→ **Problem statement**: Identify the line with "The height and width of the screenshot is (788, 1512)."; copy word for word that line and every one after it, to the end of the listing. Exclude pictures.

→ **Input data**:
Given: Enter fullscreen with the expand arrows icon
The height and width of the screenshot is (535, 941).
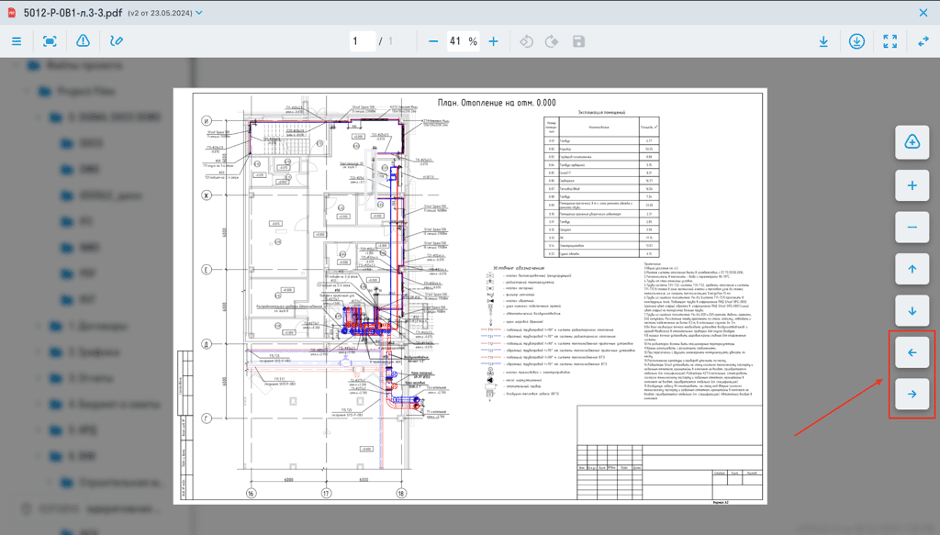Looking at the screenshot, I should click(890, 41).
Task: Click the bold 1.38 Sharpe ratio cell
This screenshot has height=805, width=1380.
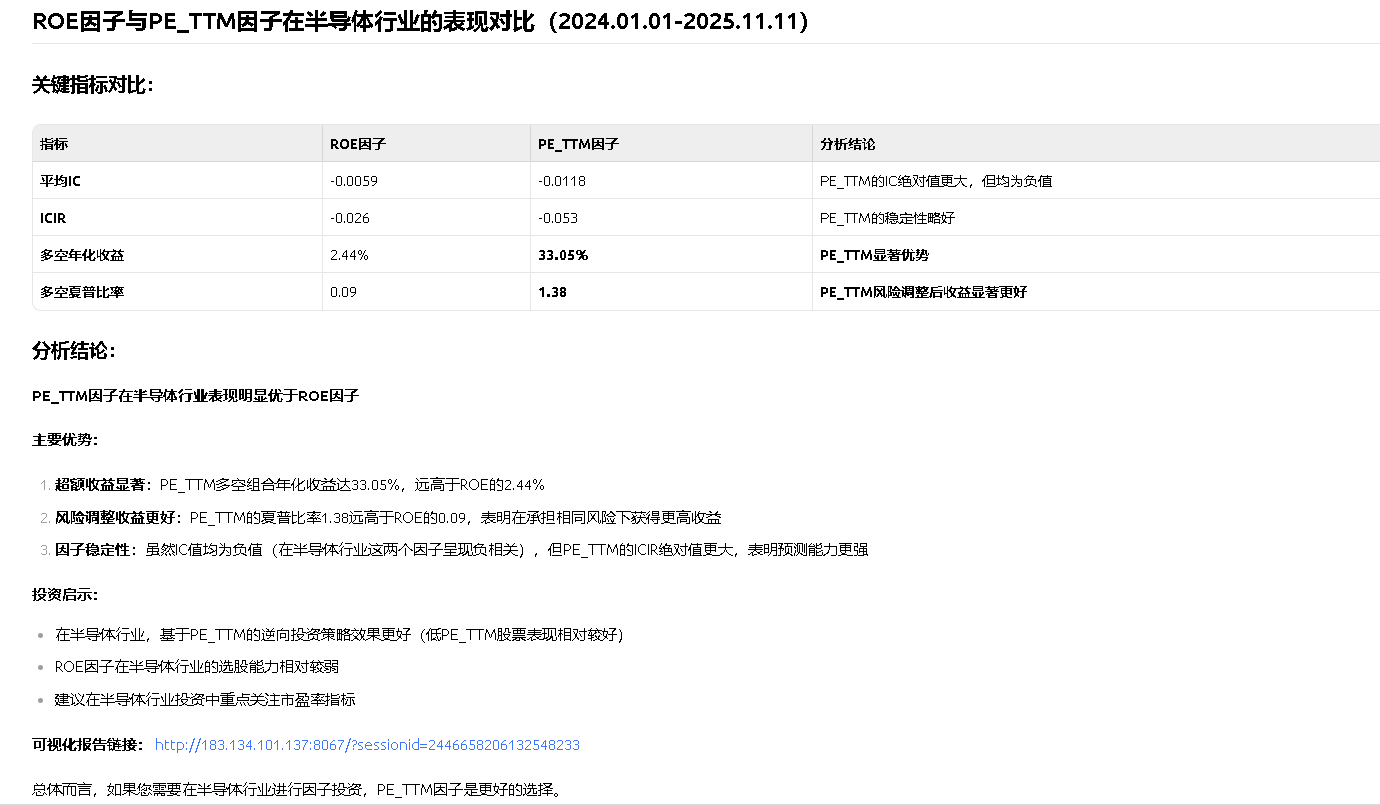Action: [x=552, y=292]
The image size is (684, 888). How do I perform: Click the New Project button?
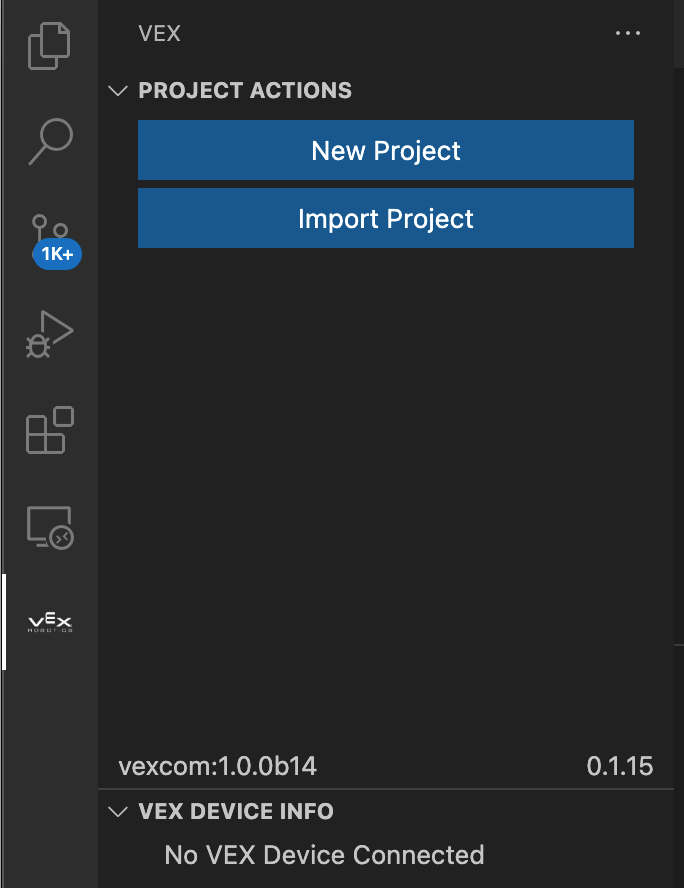[386, 150]
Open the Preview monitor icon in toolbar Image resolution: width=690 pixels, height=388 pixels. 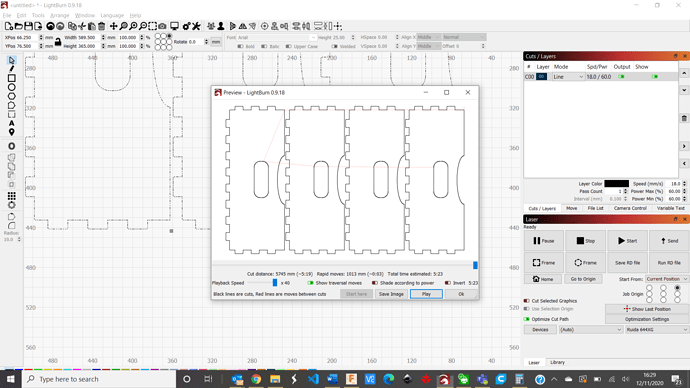pos(174,26)
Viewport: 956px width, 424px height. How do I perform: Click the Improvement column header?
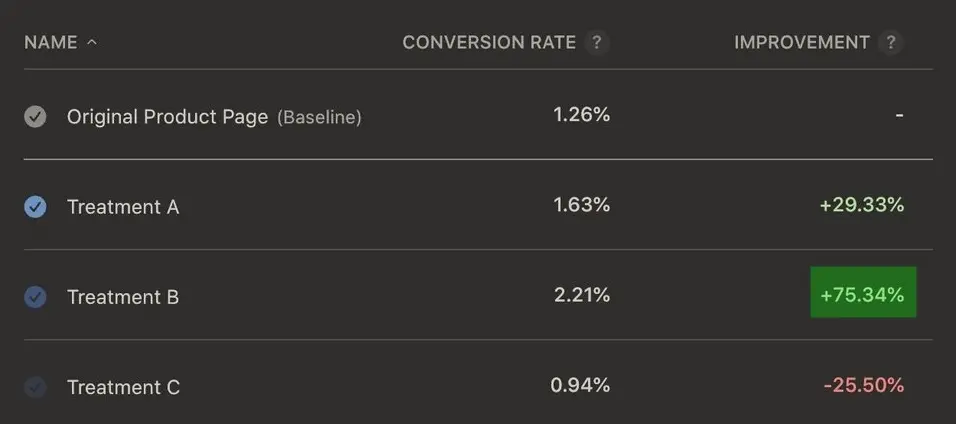click(802, 43)
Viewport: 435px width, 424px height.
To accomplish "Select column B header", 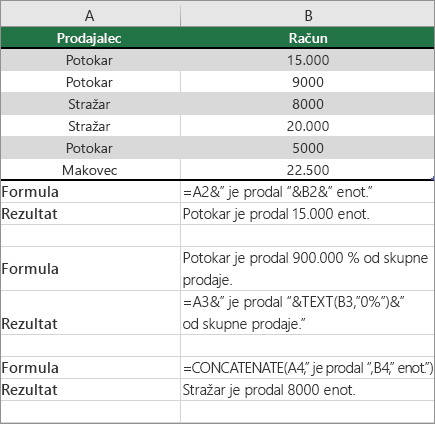I will point(307,15).
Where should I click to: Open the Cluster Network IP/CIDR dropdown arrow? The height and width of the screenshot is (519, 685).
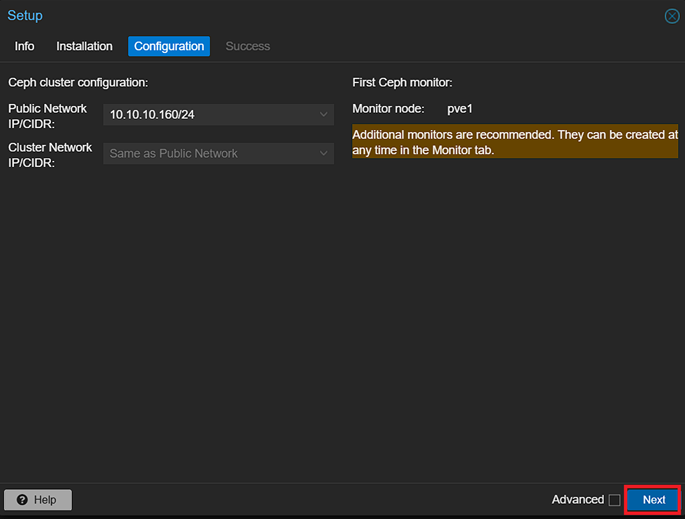tap(323, 154)

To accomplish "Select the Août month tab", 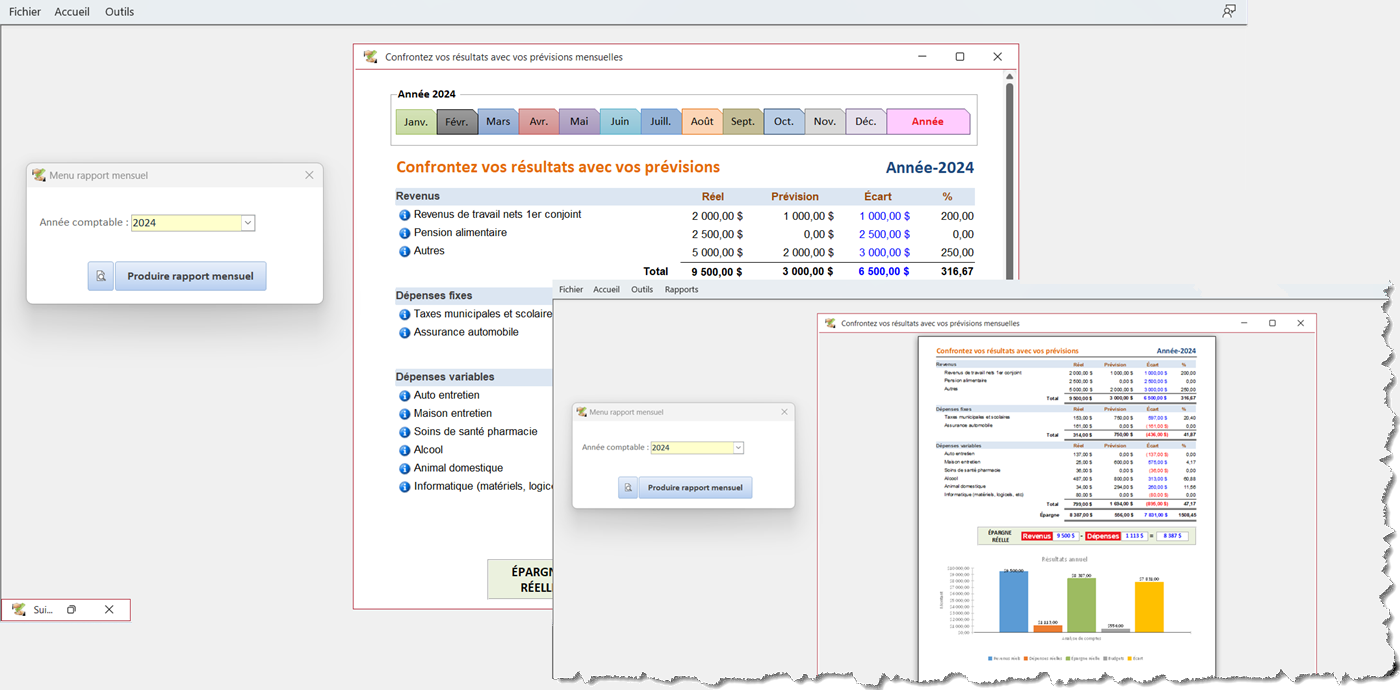I will click(702, 122).
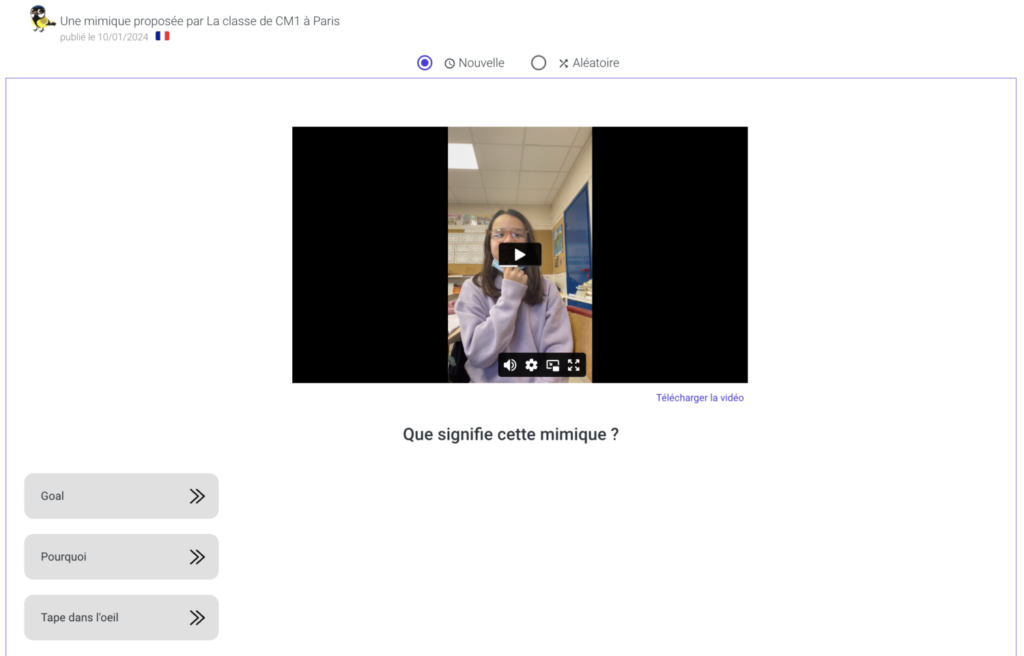Click the double chevron on Pourquoi

[197, 557]
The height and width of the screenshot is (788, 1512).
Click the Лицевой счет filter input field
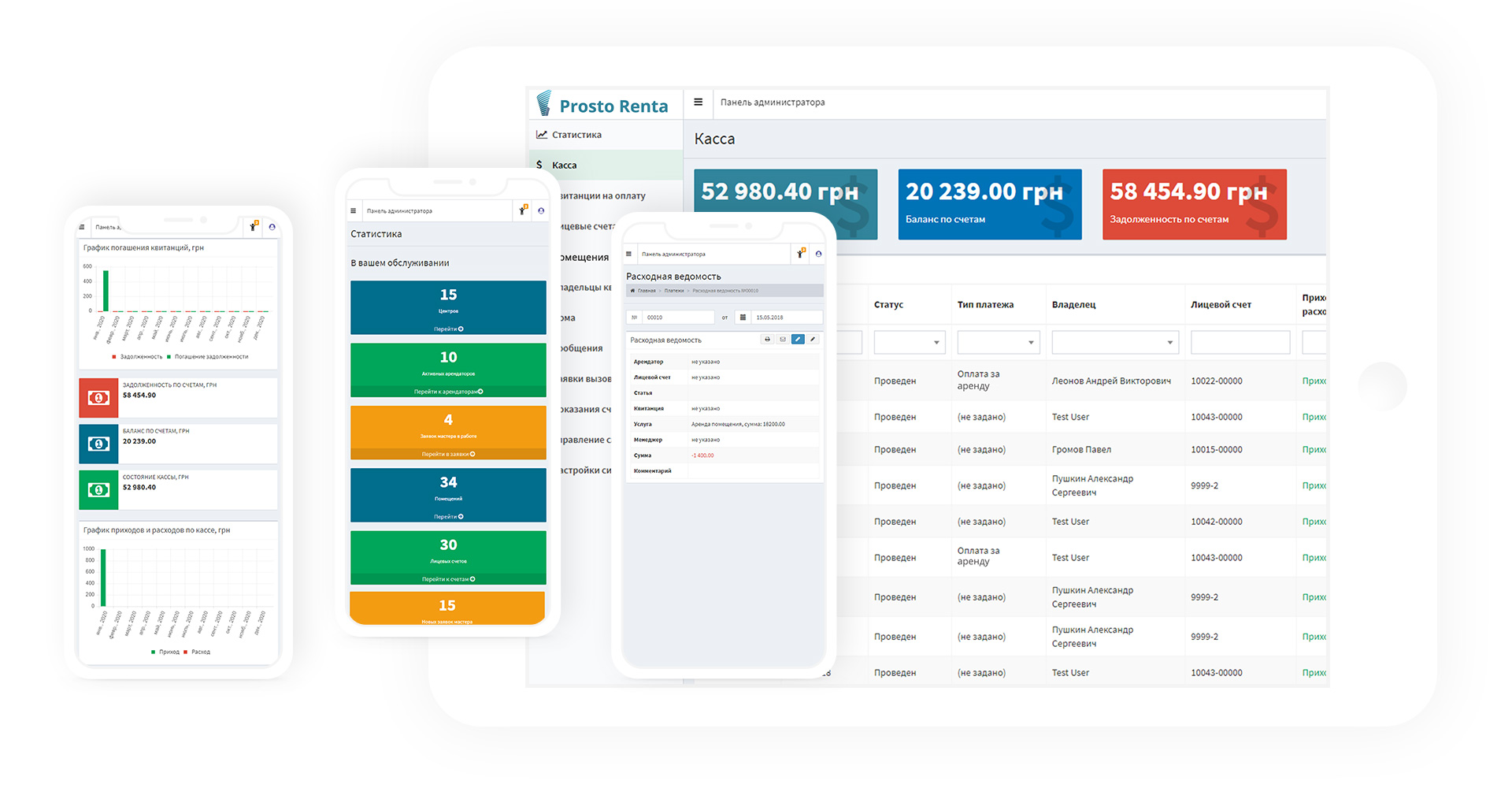[x=1240, y=342]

→ **Reply**:
The height and width of the screenshot is (788, 1512).
Click the Лицевой счет filter input field
[x=1240, y=342]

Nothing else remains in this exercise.